Bonjour super vidéo comment faire pour installer l'application sur un smartphone je peine vraiment merci
Hello Andy,you test the sleep voltage,works ok?
Yes, just the video was already too long for adding all the features. This was mainly for testing the balancing capability. More to come!
@@OffGridGarageAustralia Ok,I ask this because i have two JK balancers almost to same with yourse,and setting about sleeping voltage do not work.
Ich glaube man kann nach trennen einer Lötbrücke an dem alten 5A Balancer diesen über einen Batteriecomputer bei einer bestimmten Spannung an und aus schalten.Hätte dann dieselbe Funktion wie der hier gezeigte.
Finde leider das Video nicht mehr wo ein user dies zeigt !
Hi Andy, might be worth noting I noticed on their website that at this time it's android only so No iOS app.

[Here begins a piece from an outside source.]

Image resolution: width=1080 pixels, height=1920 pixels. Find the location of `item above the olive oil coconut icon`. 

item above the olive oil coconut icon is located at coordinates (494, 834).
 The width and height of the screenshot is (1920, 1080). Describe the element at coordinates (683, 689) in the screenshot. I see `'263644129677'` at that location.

They are working on the iOS version and it will come soon. I think it says it somewhere on their site...
@@OffGridGarageAustralia - no iOS would be a deal breaker for a lot of people
whats balancer price
how about a dc-dc charger on every cell?
Must be that chrome dome! Age discrimination would be illegal, but there is always a way!
Hahaha, just polished it this morning 🤠
Just wondering if you allow number 2 cell to become out of balance, would the current only come out of a lower numbered cell like number 1 cell or would it come from a higher numbered cell?
great coverage! thanks
Thank you John!
OK question time. Could that NEEY balanser be used for 96S configuration with each module on different bluetooth address?
Tnx A
So I have three 200AH chins that I took apart to make room, each battery has 8 cells wired to their own BMS, I have them wired is parallel to make 600AH total, would this work on a system that has 24 cells and 3 BMS's?
Can this balancer work with multiple packs?
Example: Four 12v packs in parallel using this balancer to balancer the entire parallel pack.
I have limited knowledge of balancer and their function, so this question may seem obvious to someone else.
studs are advantageous in these situations
Gibt es ein Video wo die Verkabelung des Neey s mit den Batterien erklärt wird? Mit freundlichen Grüßen
Dachte, ich habe das im Video gezeigt. Ist aber genau das gleiche wie fuer ein BMS.